To Stem Thriving Online U.S. Ivory Market, Stronger Laws and Enforcement Needed, Says Author of New Report

Ivory vs Mouse report cover

In a new report, Elephant vs. Mouse, the International Fund for Animal Welfare (IFAW) and the Wildlife Conservation Society (WCS) uncover a robust trade in ivory and related wildlife products on Craigslist, a classified advertising online platform. Craigslist is a massive site, with 50 billion page views and 80 million postings added each month.

IFAW and WCS surveyed postings from 28 cities over the course of five days in mid-March and found 615 elephant-related items, with a combined list price of $1.4 million. Over a full year, those 28 cities might therefore yield some 6,600 items, with a combined list price of more than $15 million.

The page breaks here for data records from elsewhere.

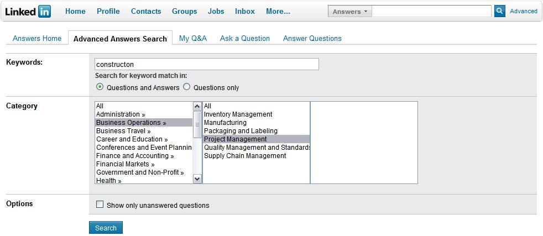543x236 pixels.
Task: Expand the Finance and Accounting category
Action: pyautogui.click(x=135, y=156)
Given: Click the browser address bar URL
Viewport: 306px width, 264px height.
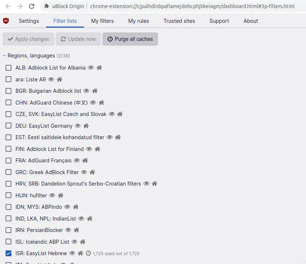Looking at the screenshot, I should (191, 6).

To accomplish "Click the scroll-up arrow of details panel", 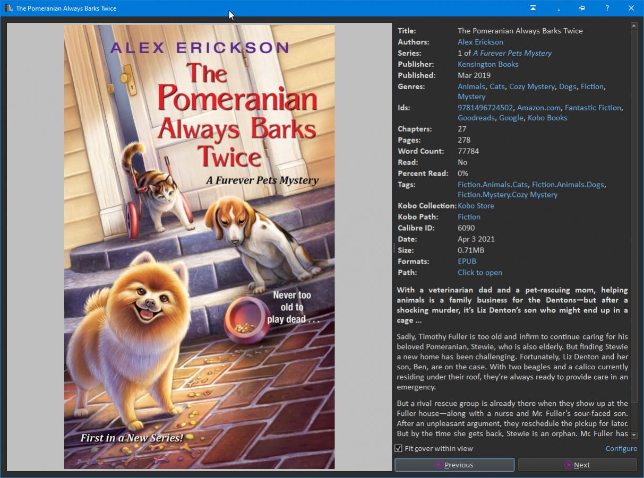I will click(633, 25).
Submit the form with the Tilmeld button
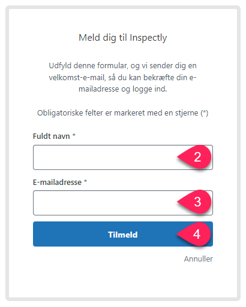 pyautogui.click(x=123, y=234)
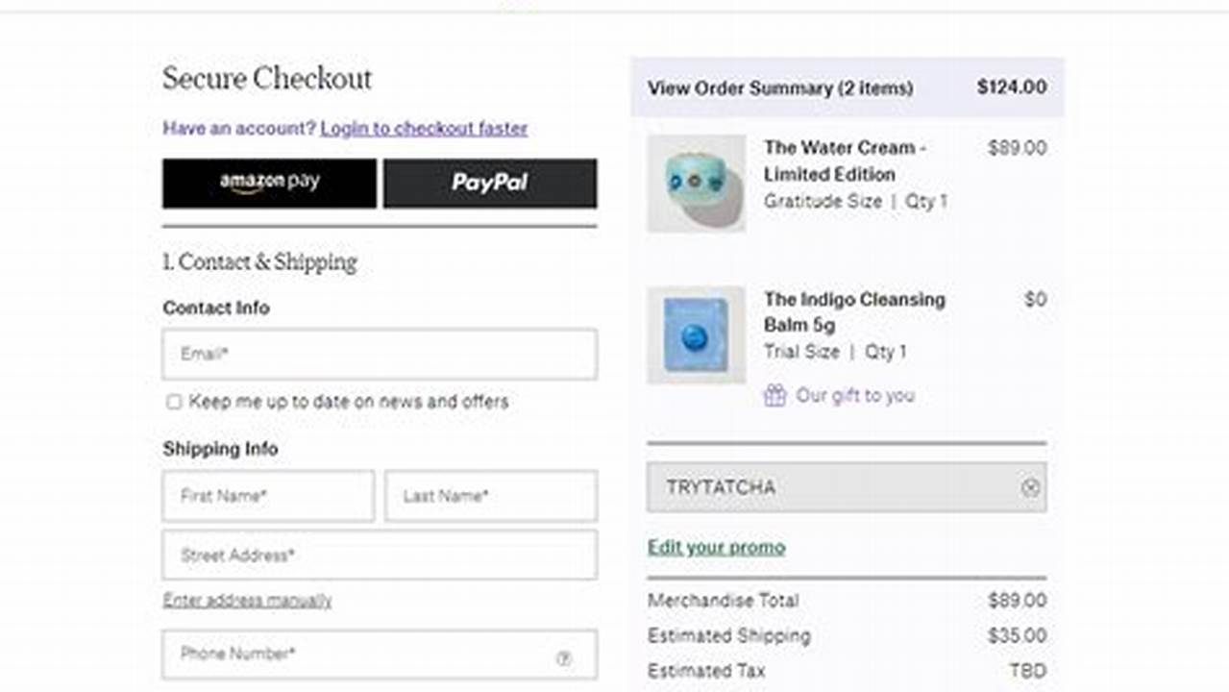Pay with the Amazon Pay option
Screen dimensions: 1229x692
(269, 183)
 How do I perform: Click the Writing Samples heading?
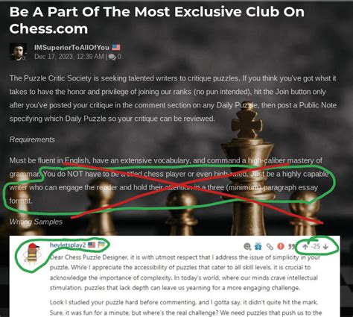pos(36,222)
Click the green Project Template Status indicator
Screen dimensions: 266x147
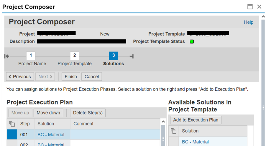pos(192,41)
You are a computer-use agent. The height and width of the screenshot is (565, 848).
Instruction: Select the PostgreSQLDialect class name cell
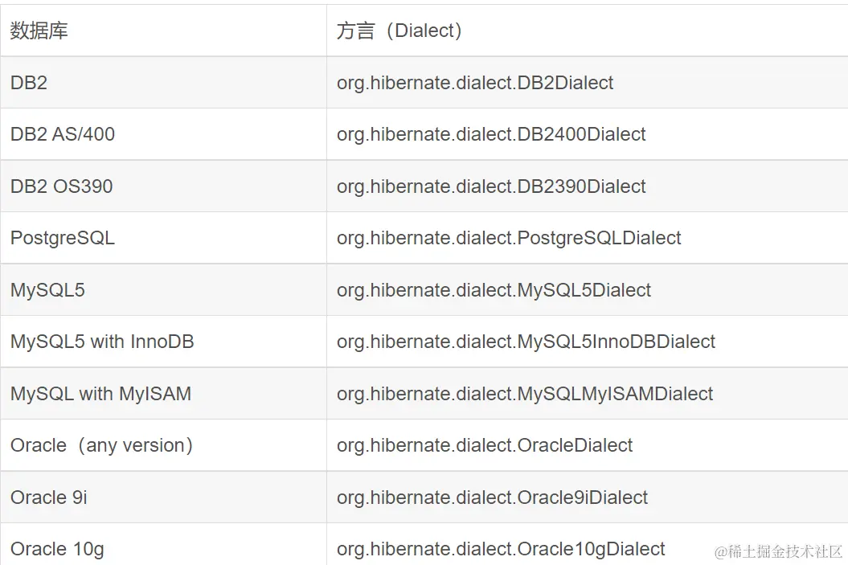[x=509, y=238]
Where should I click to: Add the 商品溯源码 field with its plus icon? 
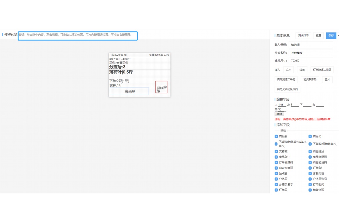point(310,157)
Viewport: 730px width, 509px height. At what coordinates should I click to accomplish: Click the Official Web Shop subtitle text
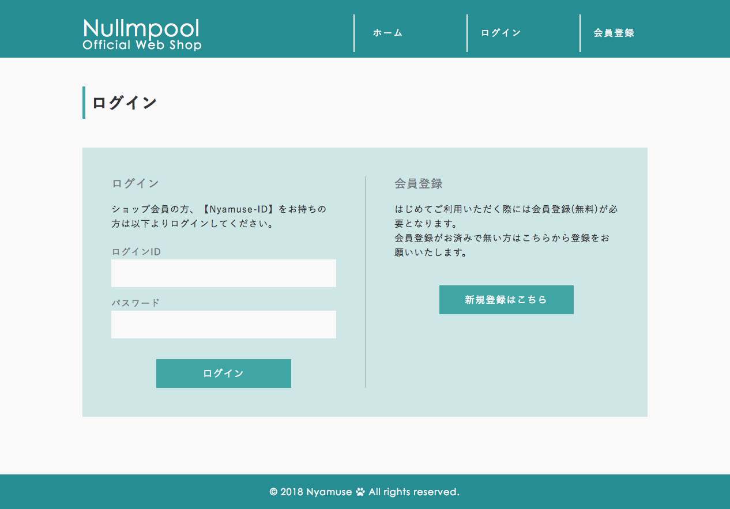(x=142, y=45)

The report doesn’t say that the postings are illegal, but because only 3.4 percent (21 out of 615 items) offered any documentation or proof of provenance, it suggests that the system needs some way to tell what’s legal from what’s illegal.

The sheer volume of trade exposed in this latest investigation of Craigslist is surprising, particularly as more states consider legislation to restrict commercial sales of elephant ivory and rhino horn.

In many states, such as Vermont where the House Committee on Fish, Wildlife and Natural Resources is scheduled to vote soon on bill H.297 to restrict ivory sales, legislators wonder about the size of the ivory market.

Quantifying the size of the United States ivory market is difficult. In 2008 Care for the Wild International and Save the Elephants found more than 24,000 items across 16 cities in its report on U.S. ivory markets and concluded the U.S. was “the second largest ivory retail market in the world after China/Hong Kong.”

Additional surveys of the online wildlife trade by IFAW—including Killing with Keystrokes (2008), Wanted Dead or Alive (2014), and Bidding Against Survival (2014)—also showed continued commerce.